Given passage:
'''

Step 2 – Hip movement
How does that even-
“Urgh… That, was, AWESOME!”
“The jackhammer is my penis.”
You said it, Swoop.
Okay, so now that the Captain Hammer reference is out of the way, lets get started on the guide, shall we?
RAMPAGE HIP LEG FIX MOD GUIDE TUTORIAL GO!
If you’ve been following along, you now have a Rampage with actual elbows. Now it’s time to fix his other glaring flaw, legs that mimic each other’s movement! This isn’t too bad, since most poses require ol’ crabby to stand with his legs nearly identical, but I wanted him to have the option. At the very least, I like to be able to pose things how I want them when fiddling around with a figure, and the legs just didn’t cut it.
And neither should you! In fact, there’s so little cutting involved in this part, your primary tool is the screwdriver.

'''

Requirements:
A) Sum up the hip movement guide in two sentences.
B) Reproduce word for word the section of the hip movement guide that starts with "You said it, Swoop." and ends with "didn’t cut it.".

Given data:
'''

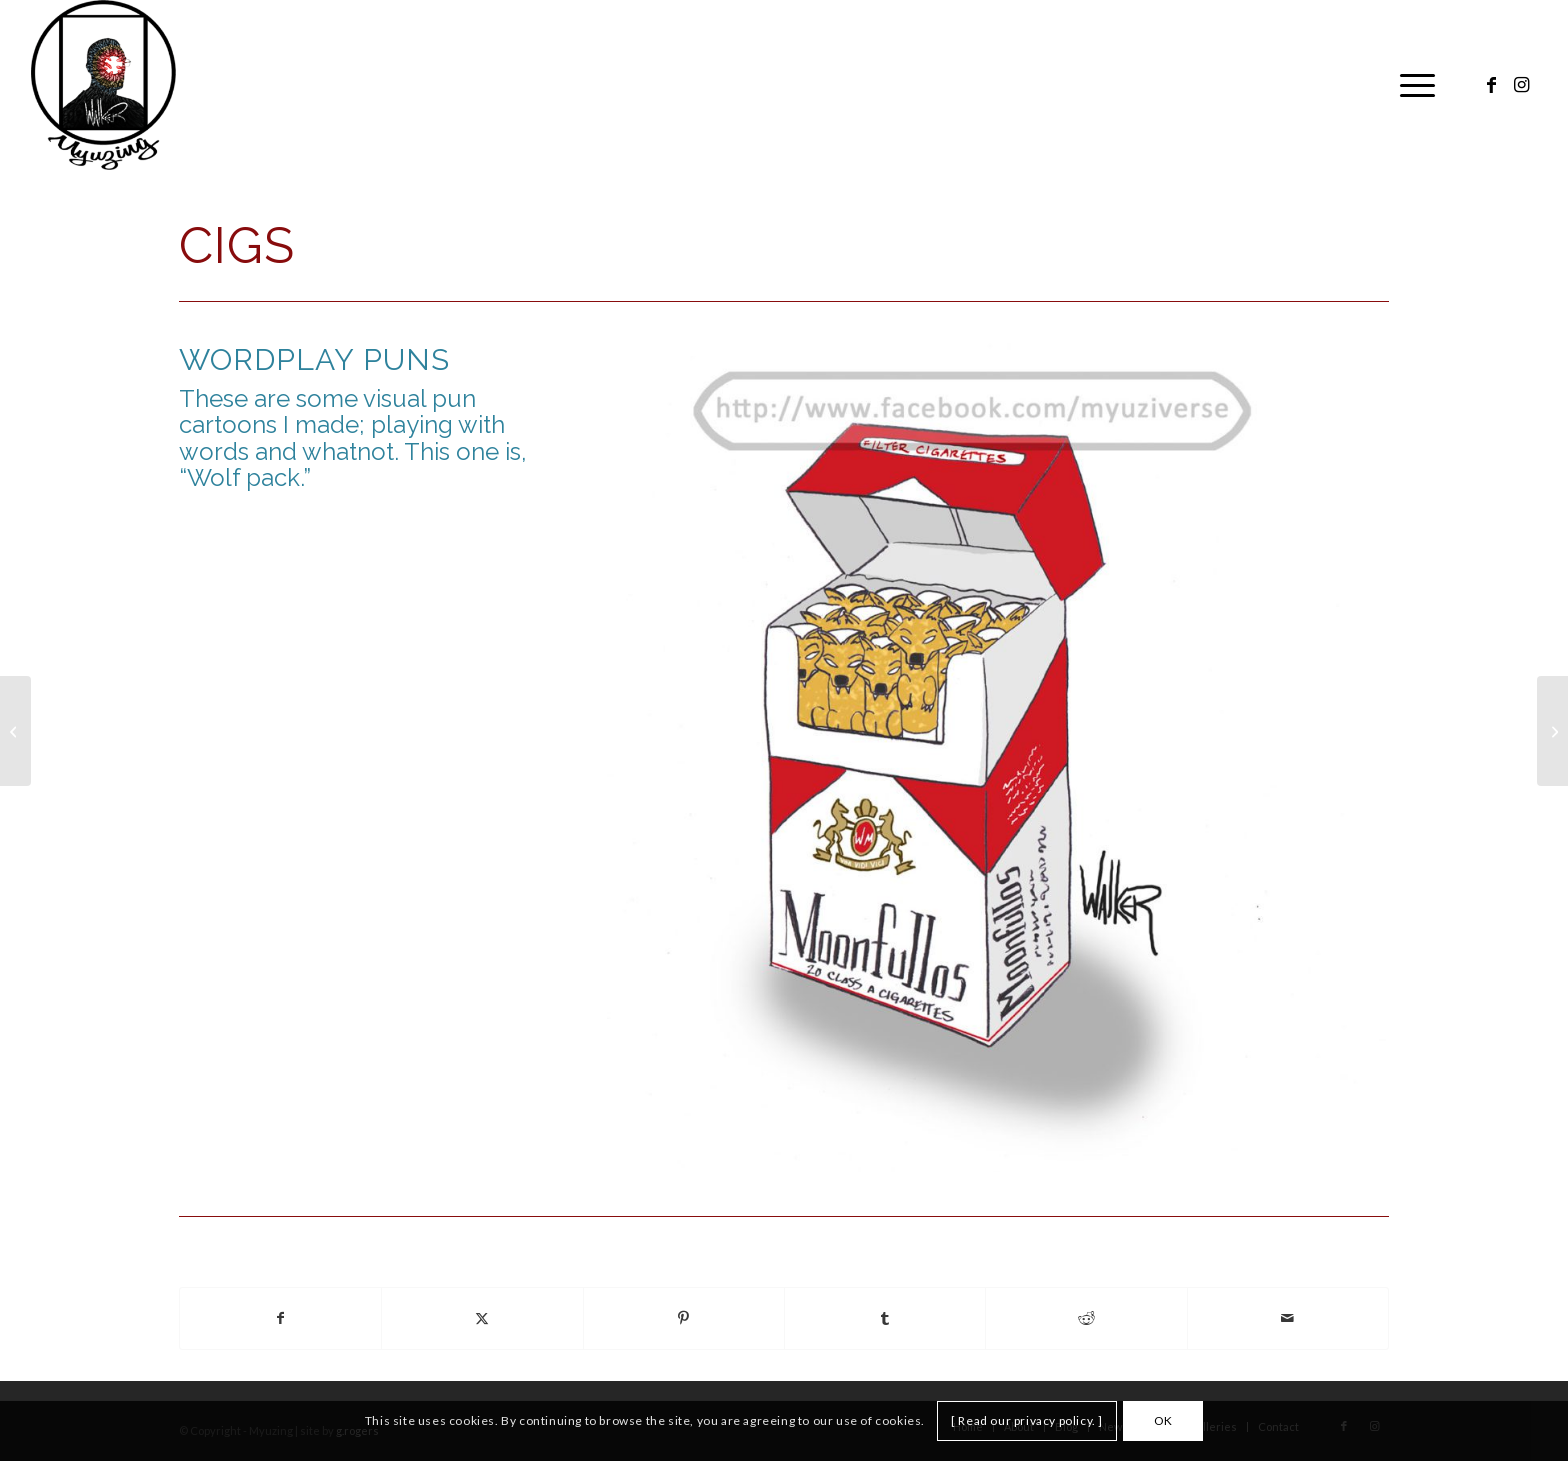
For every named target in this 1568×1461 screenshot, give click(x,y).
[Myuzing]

'''
'''

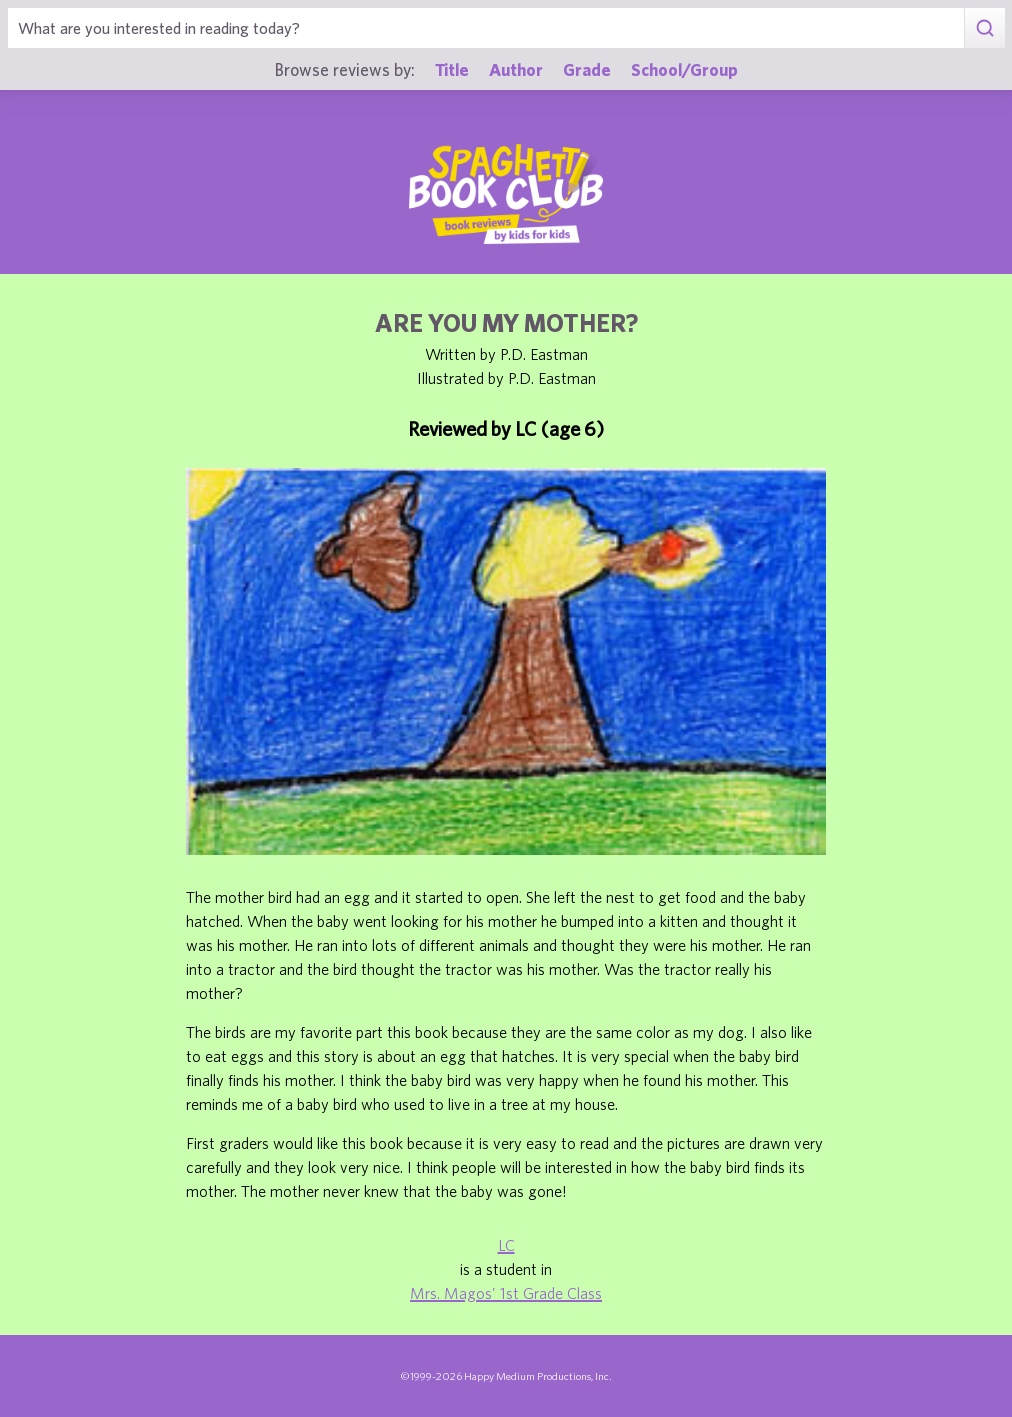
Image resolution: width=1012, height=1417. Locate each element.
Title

'''

Solutions by task:
A) This step of the guide moves past a Rampage that now has actual elbows and turns to fixing his legs, which mimic each other's movement. Most poses need the legs nearly identical, but the author wanted the option to pose them freely, and this part involves so little cutting that the main tool is the screwdriver.

B)
You said it, Swoop.
Okay, so now that the Captain Hammer reference is out of the way, lets get started on the guide, shall we?
RAMPAGE HIP LEG FIX MOD GUIDE TUTORIAL GO!
If you’ve been following along, you now have a Rampage with actual elbows. Now it’s time to fix his other glaring flaw, legs that mimic each other’s movement! This isn’t too bad, since most poses require ol’ crabby to stand with his legs nearly identical, but I wanted him to have the option. At the very least, I like to be able to pose things how I want them when fiddling around with a figure, and the legs just didn’t cut it.